Description of the task -> Repeat only the lines from the one containing "Instruction: Click the My Wallet icon" to the final line below, exactly as they read, and leave every picture out.

+--

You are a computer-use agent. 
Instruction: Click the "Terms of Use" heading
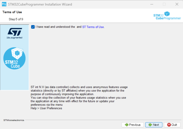pyautogui.click(x=12, y=12)
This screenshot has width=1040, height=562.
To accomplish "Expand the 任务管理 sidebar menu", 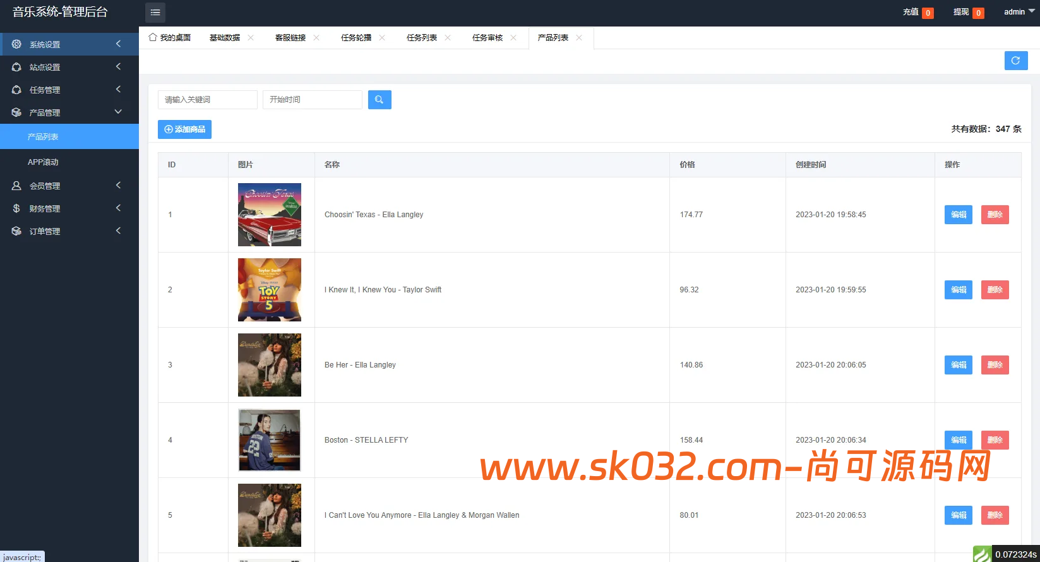I will pos(69,90).
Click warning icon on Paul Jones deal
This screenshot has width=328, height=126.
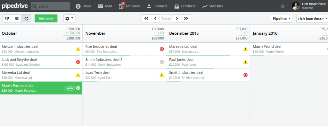(x=245, y=62)
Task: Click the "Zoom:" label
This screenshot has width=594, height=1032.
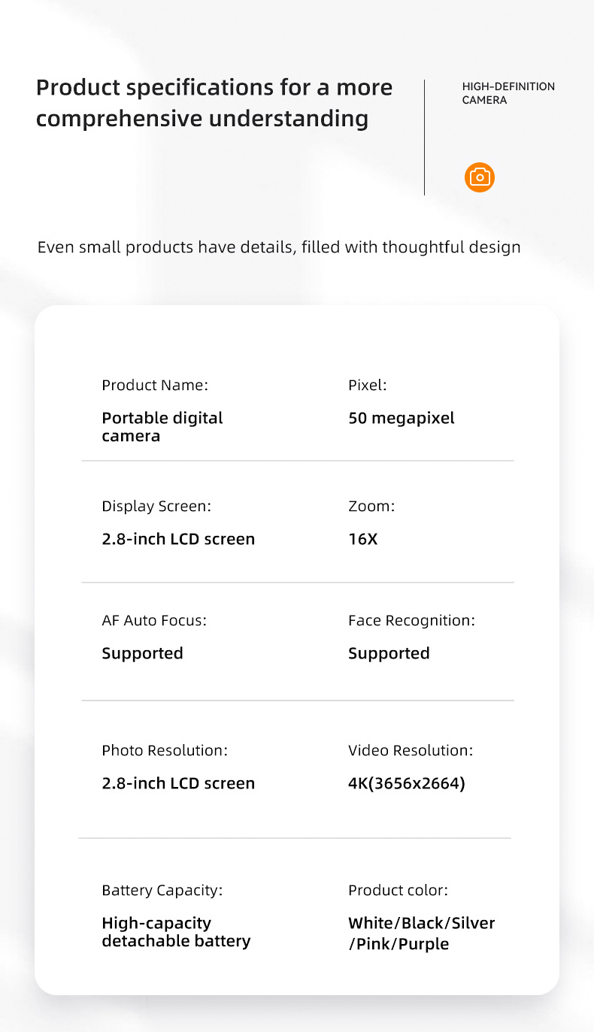Action: pos(371,507)
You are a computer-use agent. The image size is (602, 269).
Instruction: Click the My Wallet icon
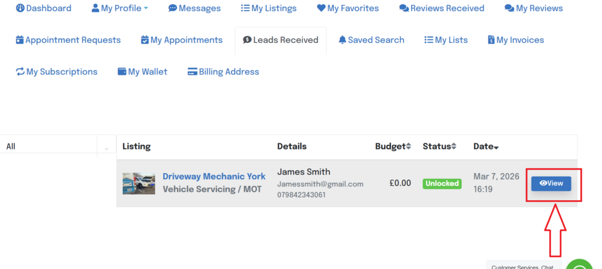point(122,72)
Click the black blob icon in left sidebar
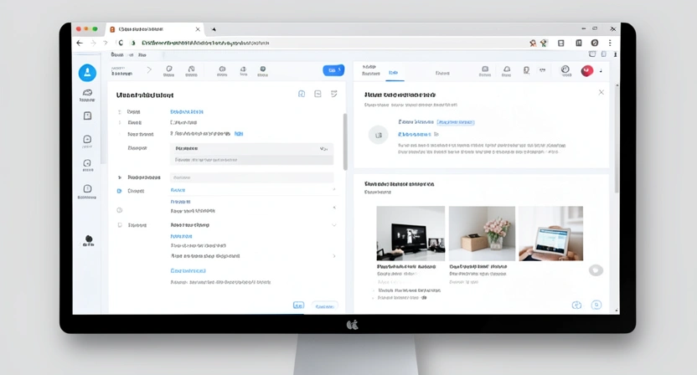The height and width of the screenshot is (375, 697). (x=89, y=240)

+--

Answer space ->
Instruction: Click the My Wallet icon
point(122,72)
Click the black blob icon in left sidebar
The height and width of the screenshot is (375, 697). (x=89, y=240)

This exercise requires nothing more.